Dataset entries
-*-*-

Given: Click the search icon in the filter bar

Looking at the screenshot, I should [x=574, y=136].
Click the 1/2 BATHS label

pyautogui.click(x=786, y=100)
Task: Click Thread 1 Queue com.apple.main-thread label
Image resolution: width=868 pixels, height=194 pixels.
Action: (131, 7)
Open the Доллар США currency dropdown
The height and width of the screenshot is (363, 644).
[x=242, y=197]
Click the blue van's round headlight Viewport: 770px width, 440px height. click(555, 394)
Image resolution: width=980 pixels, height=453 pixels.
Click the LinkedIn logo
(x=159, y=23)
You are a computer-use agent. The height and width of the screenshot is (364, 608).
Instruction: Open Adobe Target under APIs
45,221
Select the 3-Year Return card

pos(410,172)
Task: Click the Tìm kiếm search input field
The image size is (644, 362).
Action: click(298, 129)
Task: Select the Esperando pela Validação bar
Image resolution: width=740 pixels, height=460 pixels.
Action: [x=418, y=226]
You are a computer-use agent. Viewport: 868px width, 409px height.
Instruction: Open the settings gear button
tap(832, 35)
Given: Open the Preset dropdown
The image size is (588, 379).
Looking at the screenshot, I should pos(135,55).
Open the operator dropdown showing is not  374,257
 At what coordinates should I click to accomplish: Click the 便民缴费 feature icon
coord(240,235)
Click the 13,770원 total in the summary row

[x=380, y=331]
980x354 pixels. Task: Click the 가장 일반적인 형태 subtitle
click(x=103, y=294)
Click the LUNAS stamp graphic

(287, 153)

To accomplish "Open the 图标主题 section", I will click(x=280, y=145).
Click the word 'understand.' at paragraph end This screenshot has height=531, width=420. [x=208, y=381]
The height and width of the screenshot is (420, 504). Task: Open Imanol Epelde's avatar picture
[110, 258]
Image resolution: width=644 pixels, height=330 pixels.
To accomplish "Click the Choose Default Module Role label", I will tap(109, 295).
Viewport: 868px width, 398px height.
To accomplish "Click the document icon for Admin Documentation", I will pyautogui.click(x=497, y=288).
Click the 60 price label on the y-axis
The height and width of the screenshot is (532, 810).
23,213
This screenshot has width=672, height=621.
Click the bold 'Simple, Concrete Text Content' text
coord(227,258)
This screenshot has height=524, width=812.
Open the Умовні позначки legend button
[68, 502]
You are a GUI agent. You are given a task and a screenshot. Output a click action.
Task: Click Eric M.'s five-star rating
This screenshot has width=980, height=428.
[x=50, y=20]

-*-*-

(Exercise goal) Which lines in the records above contain the word "Viewport"? Return each of them.

(Result)
Click the blue van's round headlight Viewport: 770px width, 440px height. click(555, 394)
You are a computer-use agent. Viewport: 868px width, 409px height.
Viewport: 868px width, 398px height.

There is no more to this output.